Podemos fazer algumas reflexões sobre essa experiência, pois toda ela começou quando comecei a refletir, a questionar mais fortemente “porque isso tem que ser assim?”. Segundo Marx, nosso sofrimento às vezes nos é revelado de uma forma tão clara que somos forçados a agir. A crítica leva à ação.
Quando a teoria e a prática se tornam um só, Marx descreve como sendo isso a praxis.Por meio dela nos envolvendo numa reflexão crítica sobre a nossa própria situação e somos levados a agir para aumentar nosso senso de autonomia e responsabilidade, em proveito tanto nosso quanto da sociedade.
Weber viu a expansão dos sistemas burocráticos a todas as esferas da atividade humana como o desenvolvimento singular mais importante do mundo moderno. Os negócios, os governos, as igrejas, os colégios, todos parecem se organizar em torno dos mesmos princípios que enfatizam o exercício da autoridade por intermédio das estruturas hierárquicas. Isso também pode ser observado nessa experiência desde a burocracia e a hierarquização para conseguir material para fazer o mural da “feira cultural” até o encaminhamento do projeto primeiro para a coordenação pedagógica até chegar à diretoria do colégio.
Experiência interior:
Durante todo o processo da experiência por algumas vezes me senti exausta em não ser ouvida, fui criticada também (e não eram construtivas), senti também falta de apoio e empolgação por parte até dos alunos, me sentia muitas vezes sozinha na luta, mas mesmo tendo a noção de que todo o processo demoraria um tempo maior até, (por causa de toda a filosofia do colégio Adventista) nunca me deixei desanimar.
Essa experiência para mim foi muito importante.
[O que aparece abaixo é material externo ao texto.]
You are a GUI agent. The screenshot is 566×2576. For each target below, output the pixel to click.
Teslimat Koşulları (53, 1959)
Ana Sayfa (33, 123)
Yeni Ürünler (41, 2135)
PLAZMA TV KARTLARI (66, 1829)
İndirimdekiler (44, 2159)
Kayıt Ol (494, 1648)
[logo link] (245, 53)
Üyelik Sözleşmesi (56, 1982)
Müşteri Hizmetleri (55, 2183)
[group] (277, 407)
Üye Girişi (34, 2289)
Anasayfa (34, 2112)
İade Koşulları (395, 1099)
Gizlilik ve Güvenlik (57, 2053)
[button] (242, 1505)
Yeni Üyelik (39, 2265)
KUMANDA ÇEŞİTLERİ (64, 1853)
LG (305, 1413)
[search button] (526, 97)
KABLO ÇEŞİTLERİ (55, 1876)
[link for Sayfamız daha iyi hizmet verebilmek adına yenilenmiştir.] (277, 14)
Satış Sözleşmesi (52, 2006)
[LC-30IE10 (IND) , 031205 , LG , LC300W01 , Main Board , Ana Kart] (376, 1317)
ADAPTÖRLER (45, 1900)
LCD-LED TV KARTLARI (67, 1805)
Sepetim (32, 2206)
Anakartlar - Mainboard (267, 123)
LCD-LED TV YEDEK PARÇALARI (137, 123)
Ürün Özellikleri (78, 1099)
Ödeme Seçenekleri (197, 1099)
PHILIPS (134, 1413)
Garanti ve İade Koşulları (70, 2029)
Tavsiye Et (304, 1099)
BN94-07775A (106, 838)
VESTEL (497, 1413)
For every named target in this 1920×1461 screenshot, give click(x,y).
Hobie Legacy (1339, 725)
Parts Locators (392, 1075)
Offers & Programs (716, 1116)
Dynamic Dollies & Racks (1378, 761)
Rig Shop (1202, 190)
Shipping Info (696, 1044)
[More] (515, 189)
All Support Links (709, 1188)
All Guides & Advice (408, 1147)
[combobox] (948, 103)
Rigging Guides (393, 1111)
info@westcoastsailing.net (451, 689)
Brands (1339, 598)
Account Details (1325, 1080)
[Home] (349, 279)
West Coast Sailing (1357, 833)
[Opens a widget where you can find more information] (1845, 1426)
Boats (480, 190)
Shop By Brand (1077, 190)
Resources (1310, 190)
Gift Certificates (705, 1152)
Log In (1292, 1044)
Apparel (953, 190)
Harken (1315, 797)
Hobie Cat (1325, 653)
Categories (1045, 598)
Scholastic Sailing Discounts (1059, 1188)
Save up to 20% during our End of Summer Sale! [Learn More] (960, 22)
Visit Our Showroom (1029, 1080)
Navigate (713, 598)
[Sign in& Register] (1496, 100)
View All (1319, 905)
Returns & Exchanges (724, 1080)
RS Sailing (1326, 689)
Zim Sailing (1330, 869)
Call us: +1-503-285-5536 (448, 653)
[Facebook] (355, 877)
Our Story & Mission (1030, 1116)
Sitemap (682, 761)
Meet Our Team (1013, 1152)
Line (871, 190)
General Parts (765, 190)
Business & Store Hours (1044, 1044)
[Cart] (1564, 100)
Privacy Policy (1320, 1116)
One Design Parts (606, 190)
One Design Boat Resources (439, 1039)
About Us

Sinto-me feliz até hoje por ter tomado a iniciativa de elaborar o projeto, correr atrás de muitas coisas, investir em tempo, em reflexões acerca de como eu poderia estar melhorando a vida dos alunos do colégio.
Essa experiência que eu escrevo foi muito marcante na minha vida também, pois a partir dela percebi que o meu desejo era buscar alternativas para os anseios dos alunos e colocá-las em prática, para assim todos termos um colégio melhor.
Quando tive esse estalo comecei a procurar mais sobre administração pública e hoje estou fazendo esse curso, que por causa de um grêmio estudantil, descobri que tinha a “minha cara”.
O que realmente fiquei desapontada é que o projeto não vingou e, o sentimento de que o projeto do grêmio estudantil poderia ter vingado e só não deu certo por algo que eu fiz ou deixei de fazer, não sai da minha cabeça.
Reflexões e generalizações (sobre experiência interior)
Fiquei desapontada mesmo pela possibilidade de o projeto não ter vingado de alguma maneira por minha causa. Isso tirou a minha paz por um tempo.
Sempre penso que deveria ter tomado alguma ação mais concreta antes de sair do colégio, como deixar uma pessoa responsável pelo andamento do projeto. Se eu tivesse percebido o interesse por parte de alguém em tomar o controle do processo, isso seria feito. Mas daí, outras questões surgem como essa “mas eu poderia ter ido atrás de alguém não é mesmo?”. O que tem me aliviado é que sei que agora as coisas pelo colégio Adventista estão mais organizadas, mesmo sem o grêmio, isso aconteceu quando houve a troca do diretor nesse ano.
Um importante aprendizado que levo dessa experiência para o futuro e como futura administradora pública é que não devemos e nem podemos fazer nada sozinhos. “Unidos somos melhores”. Querer lutar pelos interesses dos alunos através de um grêmio estudantil e sentir-se sozinho na luta tanto por parte da diretoria do colégio (o grêmio só tinha a acrescentar ao colégio) e até por parte dos alunos, foi um tanto desapontador para mim, mas que foi superado pelo sentimento de que dei o meu melhor enquanto estive ali no colégio.